Admittedly, Sean Keoni Craig was not a well man when he and a group of friends set out for Los Angeles in September to celebrate his 52nd birthday at the happiest place on Earth.
Three years earlier the Kailua resident was diagnosed with idiopathic pulmonary fibrosis, a progressive disease of unknown origin that leads to irreversible scarring of the lungs. There is no cure for the disease, and without a transplant patients typically have between two to five years to live following diagnosis.
Nonetheless, Craig had done surprisingly well. He was able to keep working as a flight attendant for Hawaiian Airlines, swapping mainland and international routes for interisland flights to avoid the highest travel altitudes. Friends even set up a GoFundMe account to purchase him a portable oxygen device, which he used during periods of higher-than-normal exertion. He continued to enjoy his life, and the trip to Disneyland was to be yet another expression of that.
But on the evening before they were to convene at the gates of the park, Craig’s oxygen levels dipped precipitously.
“My energy was gone and I could hardly walk,” he recalled.
Good friend Ryan Sanico rushed Craig to the emergency room at the University of California-Irvine Medical Center, where Craig’s condition continued to deteriorate. At one point Craig went into cardiac arrest, and twice flatlined.
“My family flew over to be with me and were told that there was nothing to do except make me comfortable,” Craig said. “But Ryan and my family said, ‘No way!’”
Craig’s pulmonologist in Hawaii worked with doctors at UCI in reaching out to experts at the University of California, Los Angeles, who in turn dispatched a medical team to perform emergency surgery right there in Craig’s hospital room at UCI.
Craig was hooked up to an extracorporeal membrane oxygenation machine that allowed for his blood to be oxygenated outside his body, bypassing his heart and lungs, and moved to UCLA, where it was also determined that he was in need of double-lung and kidney transplants.
As Craig regained his strength and worked to improve his overall health to be eligible for the transplants, his expansive network of friends and family did what they could to lend their support, including hosting a pair of fundraisers to help cover his mounting medical bills.
“I’ve always been a very positive person, and I’ve always surrounded myself with positive people,” Craig said. “At home I got prayers from family, friends, friends of friends — it was incredible.”
On Oct. 26 Craig got the call that a set of lungs and a kidney had become available. After a rapid round of tests, evaluations and screening, Craig was wheeled off to the operating room where he underwent six hours of surgery to replace his scarred lungs and, after a two-hour break, another six hours of kidney transplant surgery.
“The next day I was already coherent,” Craig recalled. “They had me up and walking.”
Craig was discharged less than two weeks later but remains in California as he recovers, staying at a North Hollywood home owned by his niece Lindsey McCallum, who commutes back and forth from Nevada to take care of him. Sanico, a fellow flight attendant, also stops in regularly to help out.

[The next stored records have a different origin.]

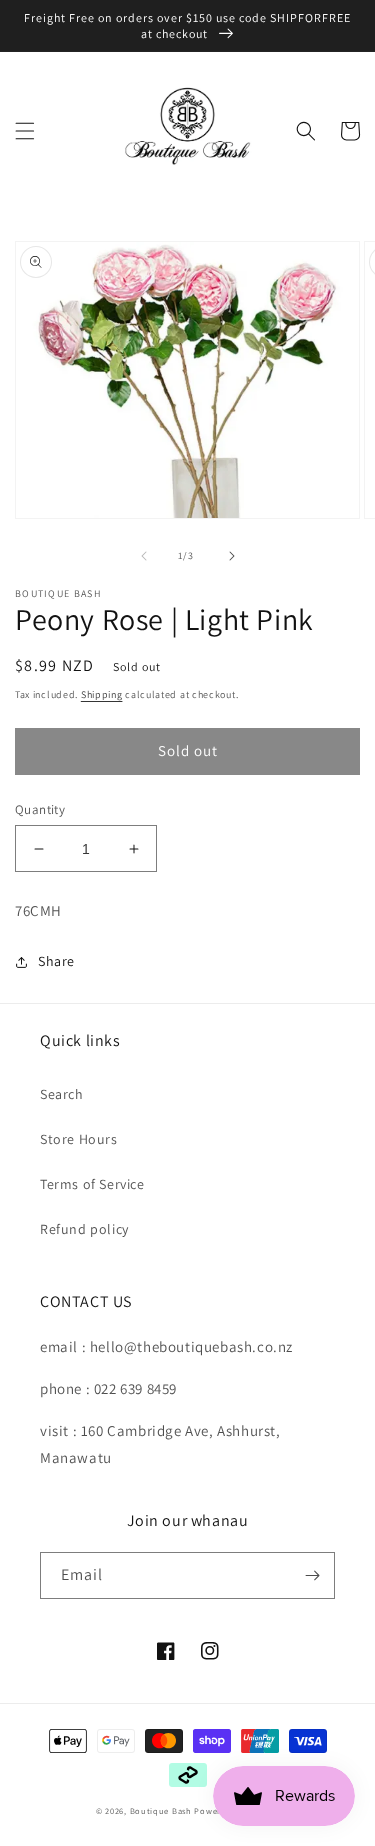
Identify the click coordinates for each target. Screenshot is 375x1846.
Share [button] (56, 961)
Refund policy (84, 1229)
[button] (25, 131)
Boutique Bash (161, 1810)
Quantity (40, 809)
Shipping (102, 694)
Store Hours (79, 1139)
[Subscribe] (312, 1575)
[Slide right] (232, 556)
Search (62, 1094)
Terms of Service (92, 1184)
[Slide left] (144, 556)
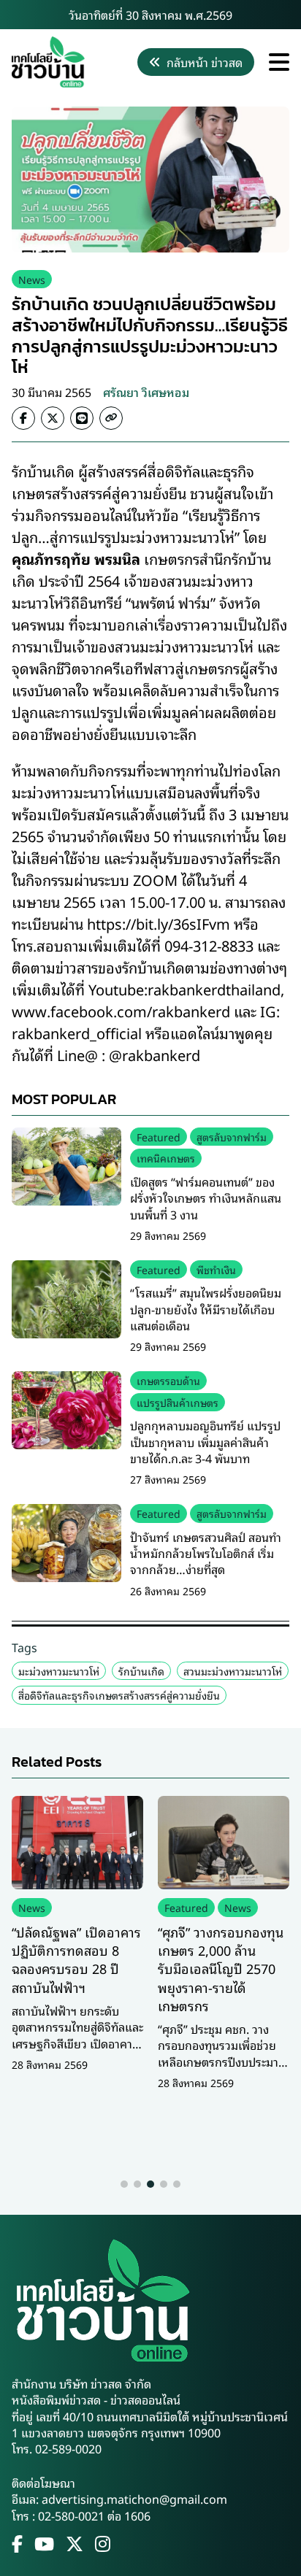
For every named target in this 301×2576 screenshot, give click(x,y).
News (31, 279)
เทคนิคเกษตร (166, 1157)
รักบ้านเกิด (141, 1670)
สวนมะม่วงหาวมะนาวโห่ (232, 1670)
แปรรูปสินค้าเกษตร (177, 1402)
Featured (158, 1136)
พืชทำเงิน (216, 1269)
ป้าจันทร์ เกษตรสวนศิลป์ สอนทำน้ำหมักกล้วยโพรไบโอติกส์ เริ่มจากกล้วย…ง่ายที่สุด (205, 1553)
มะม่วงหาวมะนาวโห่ (58, 1670)
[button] (124, 2184)
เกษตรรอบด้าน (168, 1380)
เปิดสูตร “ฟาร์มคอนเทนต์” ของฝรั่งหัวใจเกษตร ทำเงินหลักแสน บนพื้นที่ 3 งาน (205, 1198)
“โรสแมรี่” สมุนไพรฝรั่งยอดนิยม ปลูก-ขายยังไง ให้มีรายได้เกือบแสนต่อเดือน (205, 1309)
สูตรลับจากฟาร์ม (232, 1136)
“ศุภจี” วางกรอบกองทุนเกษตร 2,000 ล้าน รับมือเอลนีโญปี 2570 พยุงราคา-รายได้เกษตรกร (220, 1968)
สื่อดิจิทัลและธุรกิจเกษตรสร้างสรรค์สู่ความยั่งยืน (119, 1694)
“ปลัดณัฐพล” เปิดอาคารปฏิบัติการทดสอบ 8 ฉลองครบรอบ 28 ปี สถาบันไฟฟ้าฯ (76, 1959)
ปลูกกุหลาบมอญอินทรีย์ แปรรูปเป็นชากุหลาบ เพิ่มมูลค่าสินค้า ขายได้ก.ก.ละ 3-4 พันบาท (205, 1442)
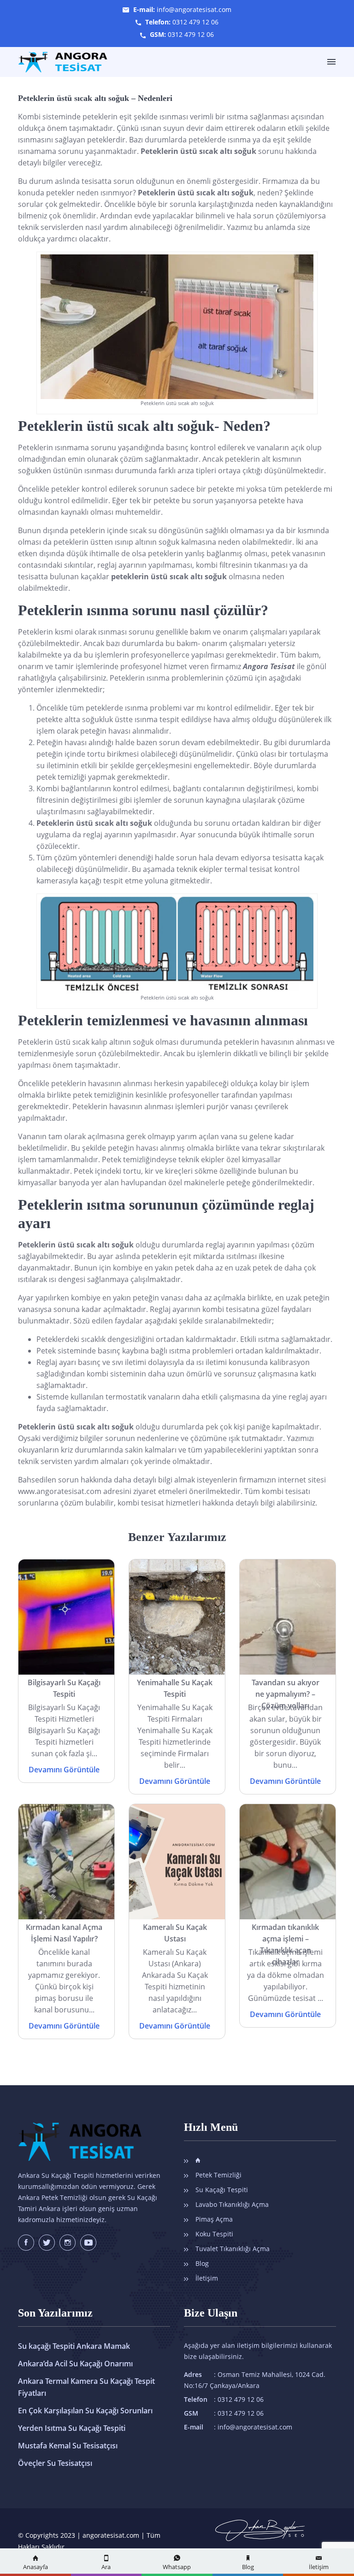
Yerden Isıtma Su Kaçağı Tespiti (71, 2428)
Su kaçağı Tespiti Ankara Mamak (74, 2346)
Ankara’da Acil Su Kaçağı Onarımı (75, 2363)
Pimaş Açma (214, 2219)
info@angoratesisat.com (194, 9)
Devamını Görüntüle (64, 1769)
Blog (202, 2263)
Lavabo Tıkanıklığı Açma (232, 2204)
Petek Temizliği (218, 2174)
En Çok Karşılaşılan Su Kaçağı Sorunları (85, 2410)
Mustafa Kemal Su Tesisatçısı (68, 2446)
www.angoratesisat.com (59, 1491)
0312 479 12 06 (195, 22)
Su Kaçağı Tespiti (221, 2189)
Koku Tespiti (214, 2233)
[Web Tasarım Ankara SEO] (260, 2526)
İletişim (206, 2278)
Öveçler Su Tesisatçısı (55, 2463)
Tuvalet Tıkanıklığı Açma (232, 2248)
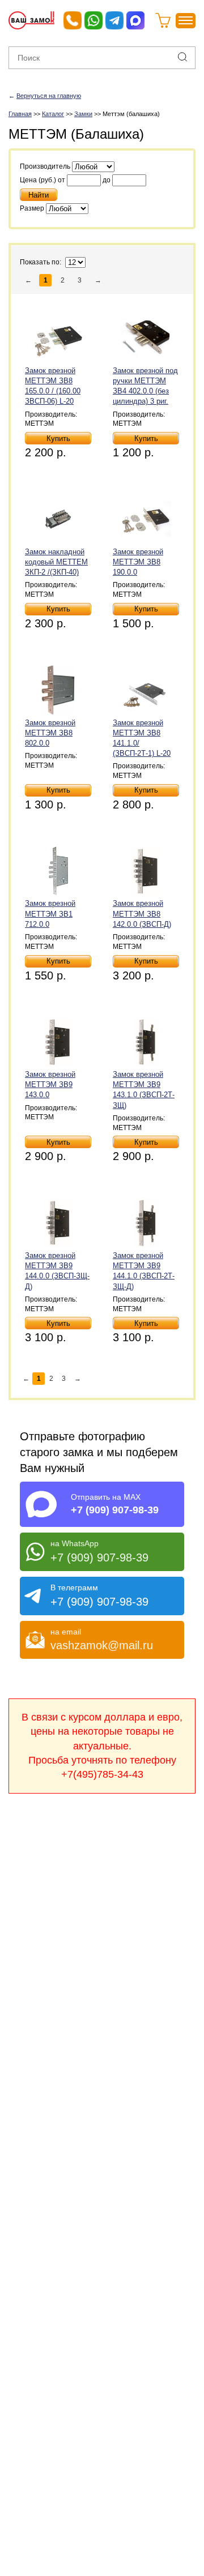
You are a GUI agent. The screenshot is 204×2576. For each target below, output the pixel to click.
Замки (83, 113)
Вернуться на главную (48, 95)
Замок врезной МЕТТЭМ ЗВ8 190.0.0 (138, 561)
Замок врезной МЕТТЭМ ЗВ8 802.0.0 (50, 732)
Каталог (53, 113)
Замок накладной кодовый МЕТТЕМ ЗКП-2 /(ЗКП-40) (56, 561)
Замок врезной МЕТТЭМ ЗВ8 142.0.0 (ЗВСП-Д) (142, 913)
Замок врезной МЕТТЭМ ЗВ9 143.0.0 (50, 1084)
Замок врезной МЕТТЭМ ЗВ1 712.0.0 (50, 913)
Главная (20, 113)
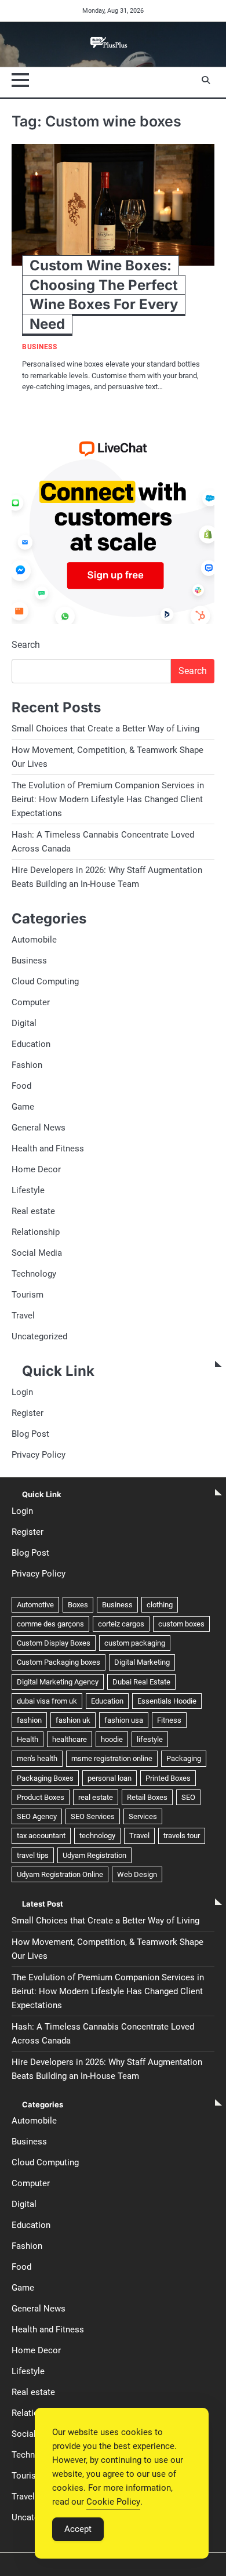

If all goes well, Craig will be able to return to Hawaii sometime next month. He hopes to return to work as soon as he is able. Until then his co-workers at Hawaiian already have donated enough of their own vacation days to cover him for up to a year of recovery.
“They say it takes a village,” he said. “My villagers have really come through for me.”
Craig said he thinks constantly about the person whose lungs and kidneys saved his life and about the family that person left behind. He is also deeply grateful to the medical professionals who cared for him. It’s in recognition of all these individuals that Craig has devoted himself to educating the public about his disease and uplifting and inspiring those who may be experiencing some of the same things he did.
“Every day that I can get up and take a deep breath, I know it’s a great day.”
And as for that missed birthday trip to Disneyland?
Craig and his friends are enjoying an extra-special belated celebration there today.